• Work order:
Set down, exactly and only, everything from the line containing "Click the Log Host column filter icon" down to the line containing "Image resolution: width=1196" in the data below; the pictures are not part of the copy.

• Information supplied:

______

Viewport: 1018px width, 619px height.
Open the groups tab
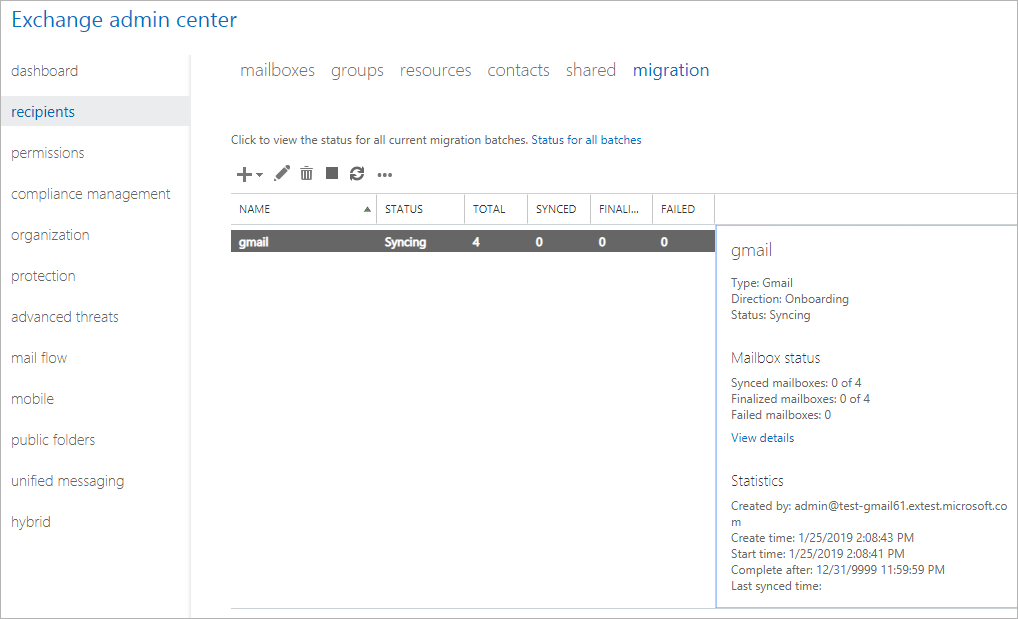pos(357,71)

______

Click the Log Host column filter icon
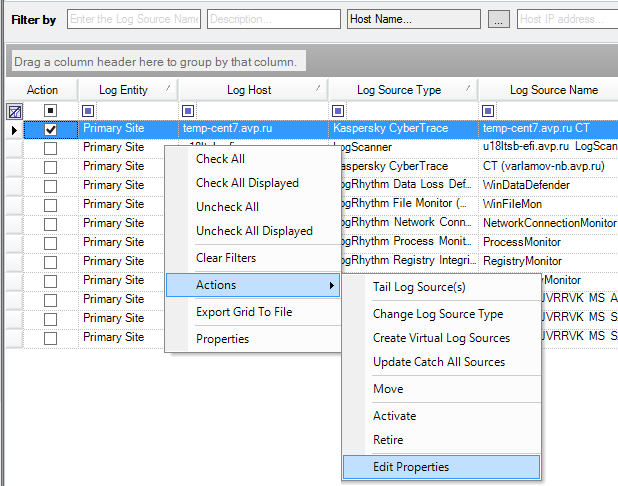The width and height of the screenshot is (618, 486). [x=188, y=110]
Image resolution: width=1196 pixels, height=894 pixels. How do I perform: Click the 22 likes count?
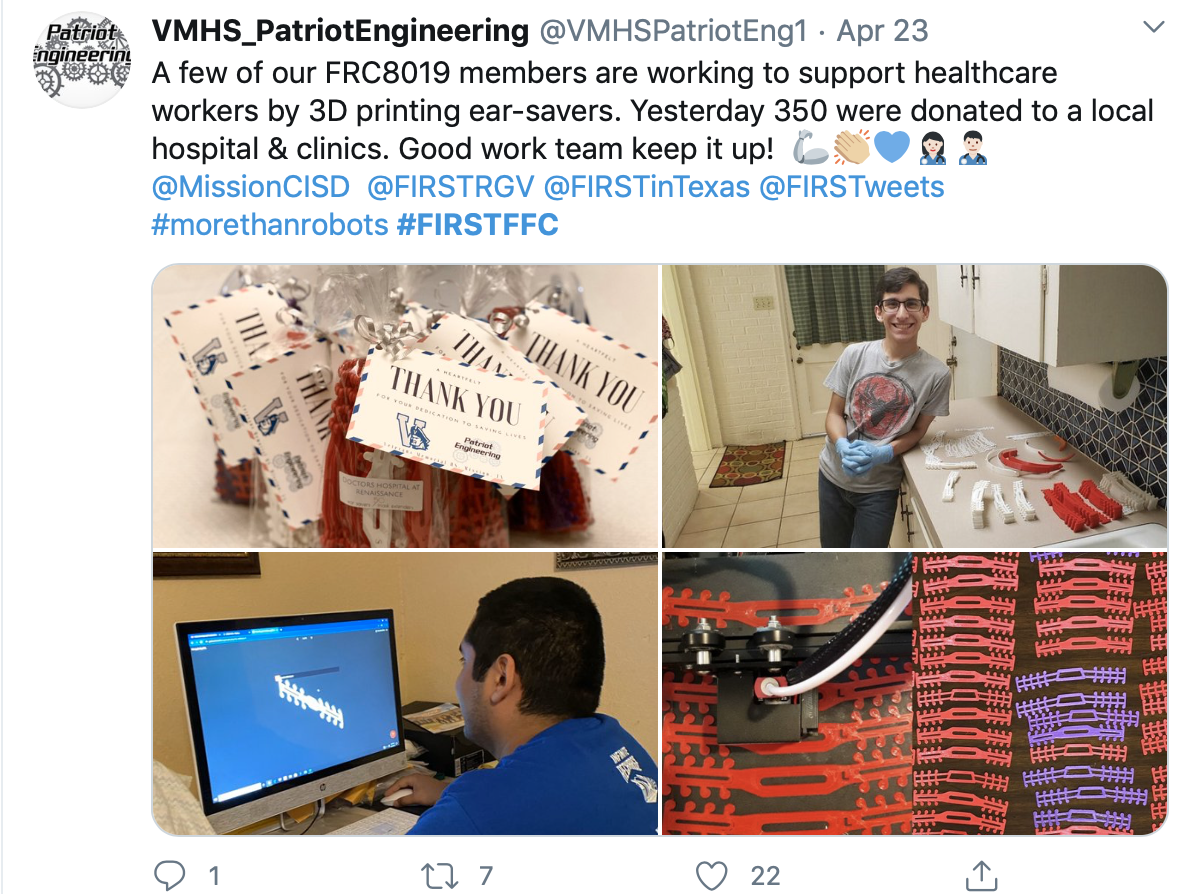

______

• Response:
Click the Log Host column filter icon
The width and height of the screenshot is (618, 486). [x=188, y=110]
Image resolution: width=1196 pixels, height=894 pixels. How do I perform: Click the 22 likes count?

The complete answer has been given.